__Written problem__. Please copy out every one of the lines below without changing a single character.

[Item position entries]
^^^^^^^^^^^^^^^^

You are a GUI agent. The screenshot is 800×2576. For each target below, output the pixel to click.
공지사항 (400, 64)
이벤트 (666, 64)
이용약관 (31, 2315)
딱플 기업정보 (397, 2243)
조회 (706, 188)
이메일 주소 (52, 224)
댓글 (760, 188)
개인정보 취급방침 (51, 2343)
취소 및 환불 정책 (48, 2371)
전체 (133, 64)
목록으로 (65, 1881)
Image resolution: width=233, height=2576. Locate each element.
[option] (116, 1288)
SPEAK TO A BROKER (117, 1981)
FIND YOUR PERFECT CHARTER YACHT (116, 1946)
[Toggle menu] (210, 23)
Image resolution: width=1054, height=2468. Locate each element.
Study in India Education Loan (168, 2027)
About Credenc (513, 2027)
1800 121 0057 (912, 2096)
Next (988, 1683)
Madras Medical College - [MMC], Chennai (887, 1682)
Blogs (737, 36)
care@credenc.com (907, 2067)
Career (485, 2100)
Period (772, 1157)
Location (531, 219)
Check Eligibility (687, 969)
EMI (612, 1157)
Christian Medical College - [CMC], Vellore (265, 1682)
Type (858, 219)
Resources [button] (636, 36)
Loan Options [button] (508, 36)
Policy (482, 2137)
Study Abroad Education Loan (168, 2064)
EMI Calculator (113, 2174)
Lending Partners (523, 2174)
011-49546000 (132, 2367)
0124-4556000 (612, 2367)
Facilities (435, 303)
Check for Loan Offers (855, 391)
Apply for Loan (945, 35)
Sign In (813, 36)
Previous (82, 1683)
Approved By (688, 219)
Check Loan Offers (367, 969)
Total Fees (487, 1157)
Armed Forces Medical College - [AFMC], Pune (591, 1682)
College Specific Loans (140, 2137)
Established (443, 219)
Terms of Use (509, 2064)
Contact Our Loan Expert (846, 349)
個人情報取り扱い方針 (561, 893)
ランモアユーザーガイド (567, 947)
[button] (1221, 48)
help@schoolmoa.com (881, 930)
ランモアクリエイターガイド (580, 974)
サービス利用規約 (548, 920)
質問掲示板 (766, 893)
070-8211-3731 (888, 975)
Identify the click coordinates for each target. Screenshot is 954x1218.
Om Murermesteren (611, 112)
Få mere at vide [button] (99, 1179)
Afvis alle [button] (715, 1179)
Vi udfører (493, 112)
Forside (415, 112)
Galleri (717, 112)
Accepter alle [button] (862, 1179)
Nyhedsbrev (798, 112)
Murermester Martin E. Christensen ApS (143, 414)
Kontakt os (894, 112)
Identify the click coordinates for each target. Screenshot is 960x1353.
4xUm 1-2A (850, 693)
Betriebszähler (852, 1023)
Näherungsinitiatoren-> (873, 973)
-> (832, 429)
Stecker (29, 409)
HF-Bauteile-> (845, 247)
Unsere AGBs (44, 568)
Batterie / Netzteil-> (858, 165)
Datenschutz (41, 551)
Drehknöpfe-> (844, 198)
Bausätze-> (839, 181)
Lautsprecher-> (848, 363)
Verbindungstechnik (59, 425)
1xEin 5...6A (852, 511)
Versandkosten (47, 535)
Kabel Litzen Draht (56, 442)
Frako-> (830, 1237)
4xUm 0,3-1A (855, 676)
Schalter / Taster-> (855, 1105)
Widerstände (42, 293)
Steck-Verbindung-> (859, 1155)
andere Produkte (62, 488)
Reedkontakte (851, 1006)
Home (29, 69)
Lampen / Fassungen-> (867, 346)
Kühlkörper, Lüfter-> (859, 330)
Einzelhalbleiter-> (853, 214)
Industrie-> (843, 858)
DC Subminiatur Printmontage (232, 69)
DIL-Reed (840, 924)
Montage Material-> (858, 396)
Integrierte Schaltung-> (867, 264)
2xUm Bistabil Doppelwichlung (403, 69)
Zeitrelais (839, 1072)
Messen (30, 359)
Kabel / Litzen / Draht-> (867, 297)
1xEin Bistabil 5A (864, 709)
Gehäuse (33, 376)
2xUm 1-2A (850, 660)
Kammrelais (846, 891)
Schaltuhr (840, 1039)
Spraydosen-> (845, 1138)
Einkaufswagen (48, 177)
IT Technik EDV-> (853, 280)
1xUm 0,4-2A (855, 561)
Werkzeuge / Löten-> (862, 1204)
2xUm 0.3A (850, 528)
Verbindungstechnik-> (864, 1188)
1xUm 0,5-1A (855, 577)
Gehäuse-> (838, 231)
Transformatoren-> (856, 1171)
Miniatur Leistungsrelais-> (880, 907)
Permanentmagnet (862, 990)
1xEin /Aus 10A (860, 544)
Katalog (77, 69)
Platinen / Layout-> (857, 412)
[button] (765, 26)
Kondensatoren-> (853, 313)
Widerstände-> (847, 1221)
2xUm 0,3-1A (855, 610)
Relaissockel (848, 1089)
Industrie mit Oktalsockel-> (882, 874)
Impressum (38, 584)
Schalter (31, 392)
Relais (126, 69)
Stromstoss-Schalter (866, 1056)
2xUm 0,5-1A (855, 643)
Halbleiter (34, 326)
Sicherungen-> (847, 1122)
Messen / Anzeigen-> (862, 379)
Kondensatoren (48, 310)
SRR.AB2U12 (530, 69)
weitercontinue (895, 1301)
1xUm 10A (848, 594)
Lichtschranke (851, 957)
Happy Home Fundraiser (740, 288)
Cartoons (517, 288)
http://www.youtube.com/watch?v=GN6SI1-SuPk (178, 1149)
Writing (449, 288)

^^^^^^^^^^^^^^^^

__Written answer__.
You are a GUI agent. The screenshot is 800×2576. For each target below, output the pixel to click.
공지사항 (400, 64)
이벤트 (666, 64)
이용약관 (31, 2315)
딱플 기업정보 (397, 2243)
조회 (706, 188)
이메일 주소 (52, 224)
댓글 (760, 188)
개인정보 취급방침 (51, 2343)
취소 및 환불 정책 (48, 2371)
전체 (133, 64)
목록으로 (65, 1881)
Image resolution: width=233, height=2576. Locate each element.
[option] (116, 1288)
SPEAK TO A BROKER (117, 1981)
FIND YOUR PERFECT CHARTER YACHT (116, 1946)
[Toggle menu] (210, 23)
Image resolution: width=1054, height=2468. Locate each element.
Study in India Education Loan (168, 2027)
About Credenc (513, 2027)
1800 121 0057 (912, 2096)
Next (988, 1683)
Madras Medical College - [MMC], Chennai (887, 1682)
Blogs (737, 36)
care@credenc.com (907, 2067)
Career (485, 2100)
Period (772, 1157)
Location (531, 219)
Check Eligibility (687, 969)
EMI (612, 1157)
Christian Medical College - [CMC], Vellore (265, 1682)
Type (858, 219)
Resources [button] (636, 36)
Loan Options [button] (508, 36)
Policy (482, 2137)
Study Abroad Education Loan (168, 2064)
EMI Calculator (113, 2174)
Lending Partners (523, 2174)
011-49546000 (132, 2367)
0124-4556000 (612, 2367)
Facilities (435, 303)
Check for Loan Offers (855, 391)
Apply for Loan (945, 35)
Sign In (813, 36)
Previous (82, 1683)
Approved By (688, 219)
Check Loan Offers (367, 969)
Total Fees (487, 1157)
Armed Forces Medical College - [AFMC], Pune (591, 1682)
College Specific Loans (140, 2137)
Established (443, 219)
Terms of Use (509, 2064)
Contact Our Loan Expert (846, 349)
個人情報取り扱い方針 (561, 893)
ランモアユーザーガイド (567, 947)
[button] (1221, 48)
help@schoolmoa.com (881, 930)
ランモアクリエイターガイド (580, 974)
サービス利用規約 (548, 920)
質問掲示板 (766, 893)
070-8211-3731 (888, 975)
Identify the click coordinates for each target. Screenshot is 954x1218.
Om Murermesteren (611, 112)
Få mere at vide [button] (99, 1179)
Afvis alle [button] (715, 1179)
Vi udfører (493, 112)
Forside (415, 112)
Galleri (717, 112)
Accepter alle [button] (862, 1179)
Nyhedsbrev (798, 112)
Murermester Martin E. Christensen ApS (143, 414)
Kontakt os (894, 112)
Identify the click coordinates for each target. Screenshot is 960x1353.
4xUm 1-2A (850, 693)
Betriebszähler (852, 1023)
Näherungsinitiatoren-> (873, 973)
-> (832, 429)
Stecker (29, 409)
HF-Bauteile-> (845, 247)
Unsere AGBs (44, 568)
Batterie / Netzteil-> (858, 165)
Datenschutz (41, 551)
Drehknöpfe-> (844, 198)
Bausätze-> (839, 181)
Lautsprecher-> (848, 363)
Verbindungstechnik (59, 425)
1xEin 5...6A (852, 511)
Versandkosten (47, 535)
Kabel Litzen Draht (56, 442)
Frako-> (830, 1237)
4xUm 0,3-1A (855, 676)
Schalter / Taster-> (855, 1105)
Widerstände (42, 293)
Steck-Verbindung-> (859, 1155)
andere Produkte (62, 488)
Reedkontakte (851, 1006)
Home (29, 69)
Lampen / Fassungen-> (867, 346)
Kühlkörper, Lüfter-> (859, 330)
Einzelhalbleiter-> (853, 214)
Industrie-> (843, 858)
DC Subminiatur Printmontage (232, 69)
DIL-Reed (840, 924)
Montage Material-> (858, 396)
Integrierte Schaltung-> (867, 264)
2xUm Bistabil Doppelwichlung (403, 69)
Zeitrelais (839, 1072)
Messen (30, 359)
Kabel / Litzen / Draht-> (867, 297)
1xEin Bistabil 5A (864, 709)
Gehäuse (33, 376)
2xUm 1-2A (850, 660)
Kammrelais (846, 891)
Schaltuhr (840, 1039)
Spraydosen-> (845, 1138)
Einkaufswagen (48, 177)
IT Technik EDV-> (853, 280)
1xUm 0,4-2A (855, 561)
Werkzeuge / Löten-> (862, 1204)
2xUm 0.3A (850, 528)
Verbindungstechnik-> (864, 1188)
1xUm 0,5-1A (855, 577)
Gehäuse-> (838, 231)
Transformatoren-> (856, 1171)
Miniatur Leistungsrelais-> (880, 907)
Permanentmagnet (862, 990)
1xEin /Aus 10A (860, 544)
Katalog (77, 69)
Platinen / Layout-> (857, 412)
[button] (765, 26)
Kondensatoren-> (853, 313)
Widerstände-> (847, 1221)
2xUm 0,3-1A (855, 610)
Relaissockel (848, 1089)
Industrie mit Oktalsockel-> (882, 874)
Impressum (38, 584)
Schalter (31, 392)
Relais (126, 69)
Stromstoss-Schalter (866, 1056)
2xUm 0,5-1A (855, 643)
Halbleiter (34, 326)
Sicherungen-> (847, 1122)
Messen / Anzeigen-> (862, 379)
Kondensatoren (48, 310)
SRR.AB2U12 (530, 69)
weitercontinue (895, 1301)
1xUm 10A (848, 594)
Lichtschranke (851, 957)
Happy Home Fundraiser (740, 288)
Cartoons (517, 288)
http://www.youtube.com/watch?v=GN6SI1-SuPk (178, 1149)
Writing (449, 288)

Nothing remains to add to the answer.